United States stocks were little changed on the last day of October, as investors weighed upbeat corporate earnings against the potential for the Federal Reserve to pare its stimulus efforts.
A quiet trading session brought close to a big month for US stocks. The S&P 500 has rallied 4.9% in October despite the 16-day government shutdown that gripped Washington and briefly cast doubt over US credit. Markets shrugged off the uncertainty in part because the shutdown pushed back expectations for when the Fed might begin to wind down, or "taper," its monthly bond-purchase program.
Both the Dow and S&P 500 sit just below all-time highs, and investors are hesitant to call a top to the market, especially with few hurdles on the horizon in the coming weeks. The S&P is up 24% this year.
"Cheap money has been fuelling this puppy, and the cheap money is going to stay around for a while," said Martin Leclerc, chief investment officer at Barrack Yard Advisors.
"It seems like the path of least resistance is still higher."
Possible changes to Fed policy remain a focus. On Wednesday, the central bank's assessment of the US economy was upbeat, leaving open the possibility that the Fed could still begin to reduce its bond-buying efforts in December. The S&P 500 slipped 0.5% on Wednesday, snapping a four-day winning streak.
Investors warn that the market could continue to treat positive economic developments as a hindrance to stocks. On Thursday, stocks briefly fell to session lows after a monthly survey of Chicago purchasing managers unexpectedly rose last month to 65.9, the best reading since March 2011, far higher than expectations for 55.7.
"The more good news on the economy, it just increases the odds that 'tapering' will begin sooner," said Hank Smith, chief investment officer at Haverford Trust. "What is more important for investors, those with a longer-term outlook, is that monetary policy will remain extraordinarily accommodative for several more years."
The yield on the 10-year Treasury note rose to 2.560% from 2.526% late Wednesday. Stocks sensitive to interest rates such as utilities were the S&P 500's worst performers.
Exxon Mobil rose after the company's third-quarter net income and revenue topped Wall Street's estimates.
Facebook was recently higher, recovering from early declines. Late Wednesday, the social-media company posted a rise in mobile advertising, but some worried that the company reported a decrease in usage among young teens.
Visa dropped after the debit- and credit-card transaction processor said that sales grew less than expected, while profits matched expectations.
Expedia soared more than 15% after reporting late Wednesday that its quarterly earnings handily topped Wall Street's forecast.

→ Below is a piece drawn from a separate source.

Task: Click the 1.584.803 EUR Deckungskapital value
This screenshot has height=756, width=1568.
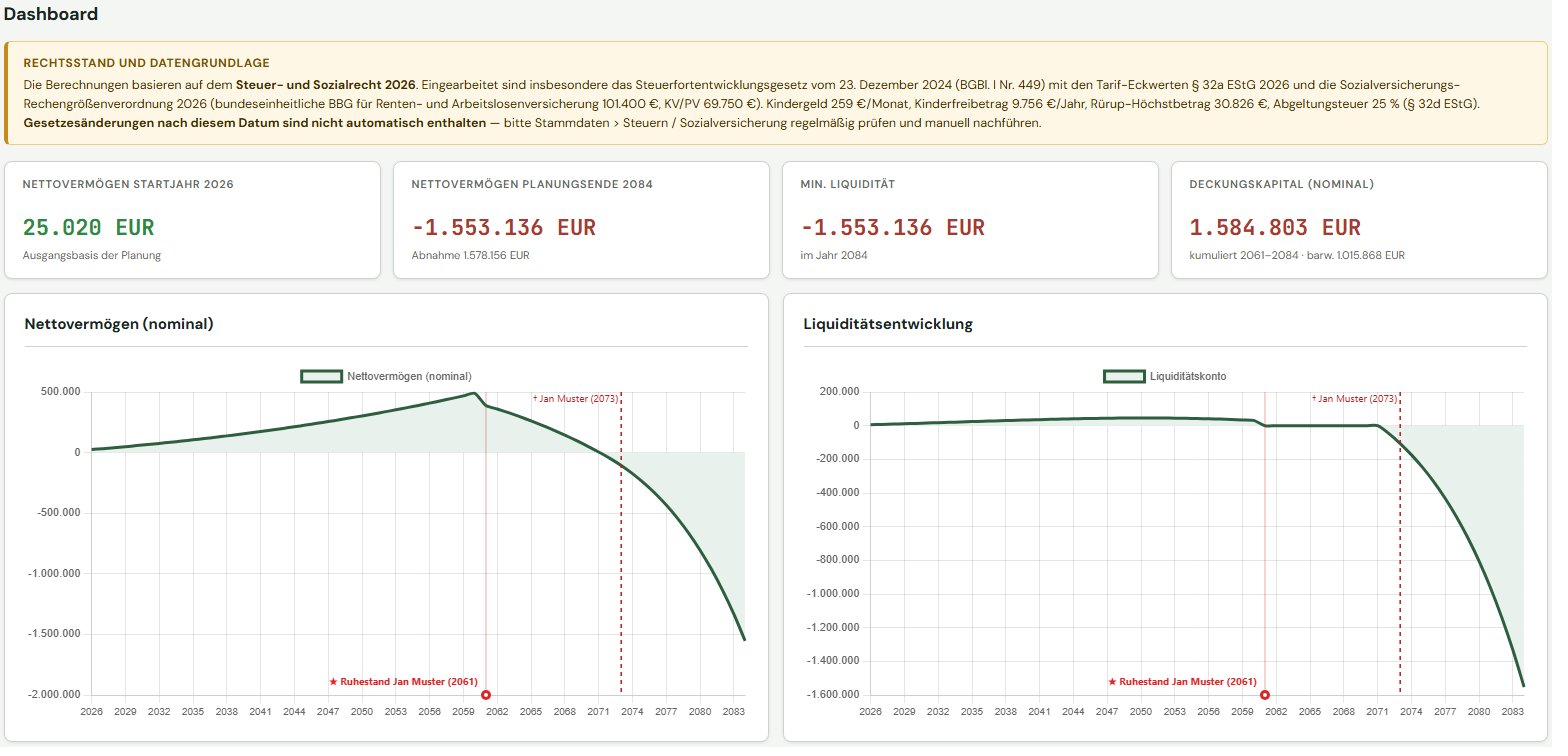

ConocoPhillips rose modestly after the exploration-and-production company posted a quarterly earnings increase of 38%, with results boosted by a gain on an asset sale. The company unveiled plans to sell its interests in other assets.
Initial claims for US unemployment insurance fell last week, though slightly less than economists expected. Initial claims for jobless benefits fell by 10,000 to a seasonally adjusted 340,000 in the most recent week. Economists had expected 335,000 new claims.
In Europe, stocks recovered from early losses, with the Stoxx Europe 600 index gaining 0.5%.
Asian markets were mostly lower Thursday. The Bank of Japan kept its benchmark interest rate steady and maintained its bond-buying program. Japan's Nikkei sank 1.2%, while the Shanghai Composite lost 0.9%.
In oil markets, front-month December crude oil futures fell 0.2% to $96.55 a barrel, while November gold futures declined 1.9% to $1,324.10 a troy ounce. The dollar rose against the euro but fell versus the yen.